January 17, 2013

Oakland Town Council posts first meeting video on web

Council to decide on camera purchase, posting future meeting videos

By Matt Hongoltz-Hetling mhhetling@centralmaine.com
Staff Writer

OAKLAND -- The town's first attempt at posting a council meeting on the Internet seems to be successful, Town Manager Peter Nielsen said.

More than 60 people watched at least part of the meeting.

The council will decide next whether it wants to spend the money to buy a camera and post all future meetings on the Web for public review.

If the town moves forward with the effort, it will be part of a small but growing minority, according to Maine Municipal Association spokesman Eric Conrad, who estimated that fewer than 100 of Maine's 492 municipalities make their meetings available online.

The council has been exploring ways to make video of its meetings available to the public since July, when 362 citizens filed a petition asking that the town broadcast its meetings to improve transparency.

During the council's Dec. 26 meeting, Messalonskee High School student Bradley Bickford used a camera on loan from the school to record the proceedings.

In order to judge the audio and video quality, the meeting was posted on YouTube, a video-hosting website.
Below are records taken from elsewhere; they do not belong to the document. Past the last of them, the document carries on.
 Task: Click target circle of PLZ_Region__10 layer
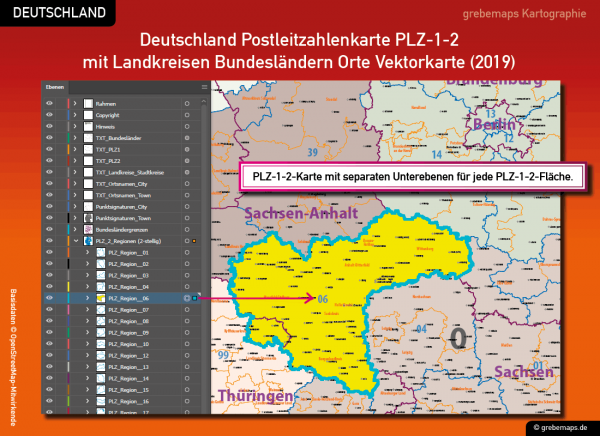pos(188,341)
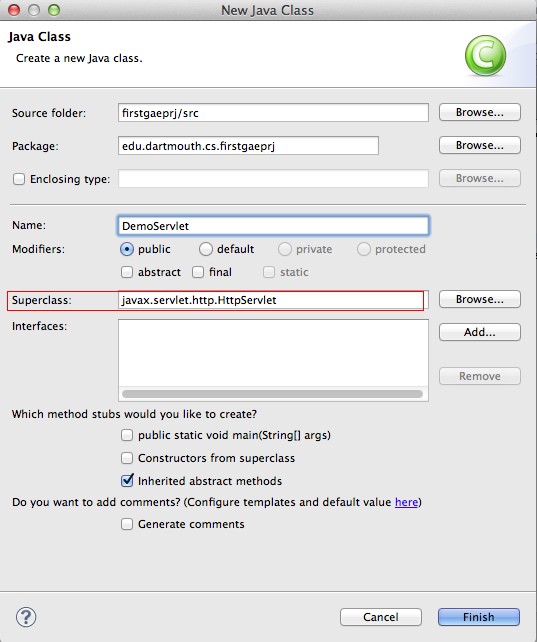The image size is (537, 642).
Task: Enable the Enclosing type checkbox
Action: coord(19,179)
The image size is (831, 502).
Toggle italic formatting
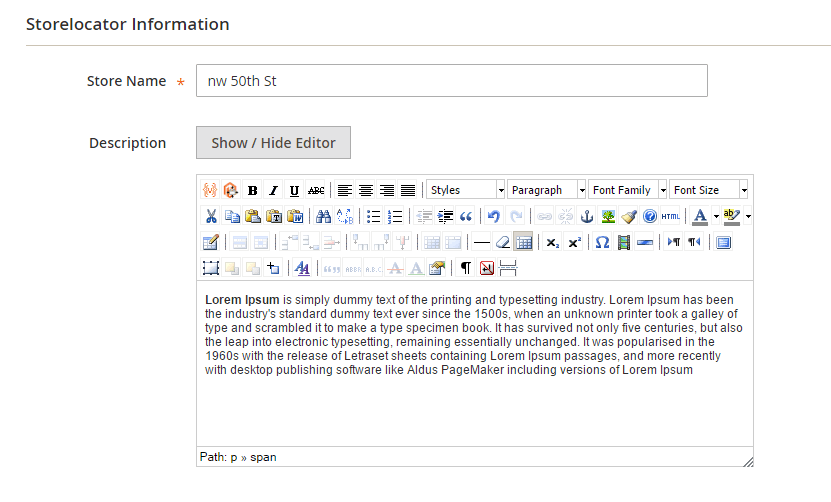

The audio quality was questionable, Nielsen said, but could be improved by repositioning the microphone and boosting the volume.

To avoid having a single long video, the meeting is broken up into three different sections. The first section, accessible through a link on the town website, has been viewed 63 times, according to statistics posted on the site.

The numbers of people who viewed parts two and three are 19 and 15, respectively, suggesting that as many as 15 people watched the meeting in its entirety.

Nielsen said an audience of any size is better than no audience at all.

"It's an improvement over nothing," he said.

Nielsen said he has received emails from three residents who were pleased to see the council making the effort. Two of them mentioned the poor audio quality, he said.

The town can buy a camera like the one used in the experiment for several hundred dollars, according to Nielsen. That's significantly less expensive than broadcasting meetings through Time Warner Cable, which Nielsen said would cost more than $10,000 in startup equipment alone.

Councilman Byron Wrigley said he doesn't feel strongly about recording meetings on video one way or another.

"It would be fine with me whichever way the council feels they want to go," he said.

The issue is on the agenda of the council's Jan. 23 meeting.